Yesterday’s puzzlement at Boston polls was the huge percentage of voters who had no concept of how a primary works. Each unenrolled (independent or undeclared in other states’ lingo) voter got to choose one of the three ballots for the special election primary yesterday. With half the state unenrolled in any political party, that was a lot of choices.
Amusingly, the Libertarian party got a ballot without a listed candidate. Their committee picked a candidate without bothering with conventions, membership input and those messy details. Yet, they had enough presence in previous elections for a ballot. In this case, it was blank, requiring smudging the write-in oval and then doing that deed. The recommended candidate from the LAMA site was Joe Kennedy, no relation to the late Sen. Ted Kennedy’s family.
How Many: In Boston, out of 67,025 votes tallied, 53 were Libertarian write-ins.
At my poll in Hyde Park, voter after voter with U beside their name instead of R or D insisted their were independents and should not have to choose Democratic, Republican or Libertarian ballots. Many asked with passion, “Why should I have to tell you who I’m voting for?!”
Of course, we sticklers had the answer. In a general election, you can vote for any party’s candidate. In a primary, you are narrowing the field for a given party. Unenrolled voters can do that at primary voting for any one party with a ballot. Like other enrolled voters, they cannot do that for all parties simultaneously.
Most of the objecting Us were 40 or older. They certainly had participated in primaries numerous times before. All of us working the poll were surprised and amused at how widespread the confusion was. In fact, in my clerk’s book that goes back to the city Election Department, I asked whether this suggested a need for more voter education on this matter before the next primary.

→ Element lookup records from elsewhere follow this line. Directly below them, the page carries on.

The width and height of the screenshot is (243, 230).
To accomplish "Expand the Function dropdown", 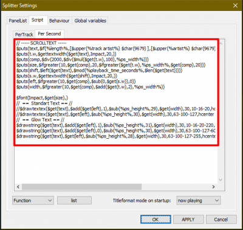I will tap(33, 201).
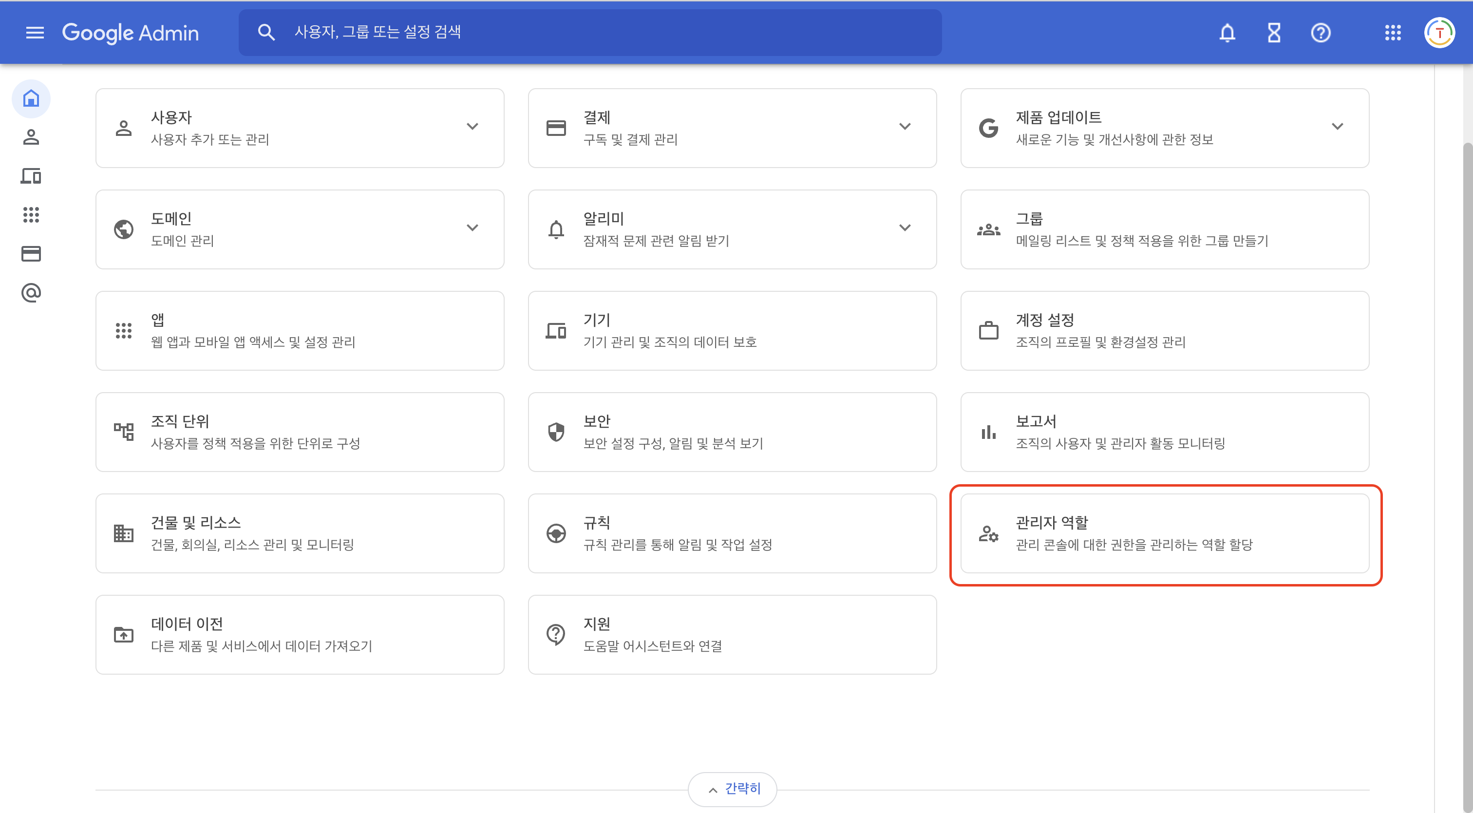This screenshot has width=1473, height=813.
Task: Open Billing card icon in left sidebar
Action: coord(31,254)
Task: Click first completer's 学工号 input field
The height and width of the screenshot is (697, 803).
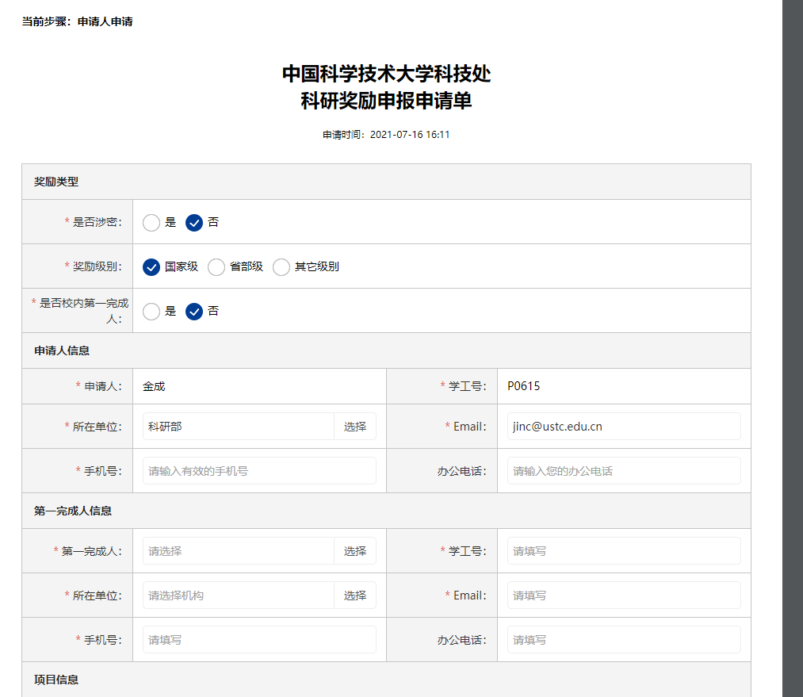Action: click(x=624, y=551)
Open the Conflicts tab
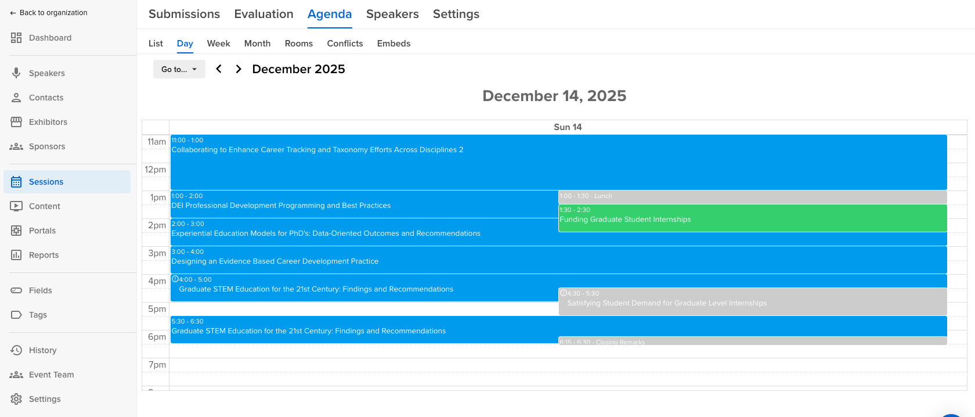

A typical dialog would be:
Inspector: You are unenrolled. Which ballot would you like, Democratic, Republican or Libertarian?
Voter: I’m an independent.
Inspector: Yes and you have the choice of any of the three ballots. Would you like, Democratic, Republican or Libertarian?
Voter: (angrily) I don’t have to tell you who I’m voting for!
Inspector: That’s true, but you do have to decide for today’s primary which party ballot you want.
Voter: (raising voice) No, I’m an independent!
With some voters. this continued for several iterations. Some were placated when they examined all three ballots and almost invariably were happy with the Democratic one. Many asked how they could revert to independent as they called it after voting a ballot. They were unaware that the ballots were not associated with their names and usually they needed to hear twice that they remained unenrolled on the list unless they filled in and returned a voter registration card affiliating with a party.
The pride so many U voters showed in claiming to be independents was stereotypical New England. Hedging your bets is also more generally American. Yet, the primary process should not seem so esoteric to so many.
Yesterday, everyone eventually got it. Some had tostand to the side of the check-in table to keep from blocking the queue while they examined all three ballots. In the end though, everyone chose one of the three ballots.
No doubt they’ll feel better voting in the January 19th special election final. Everyone will get the single ballot with the Democratic and Republican candidates listed and an oval/space for write-in option.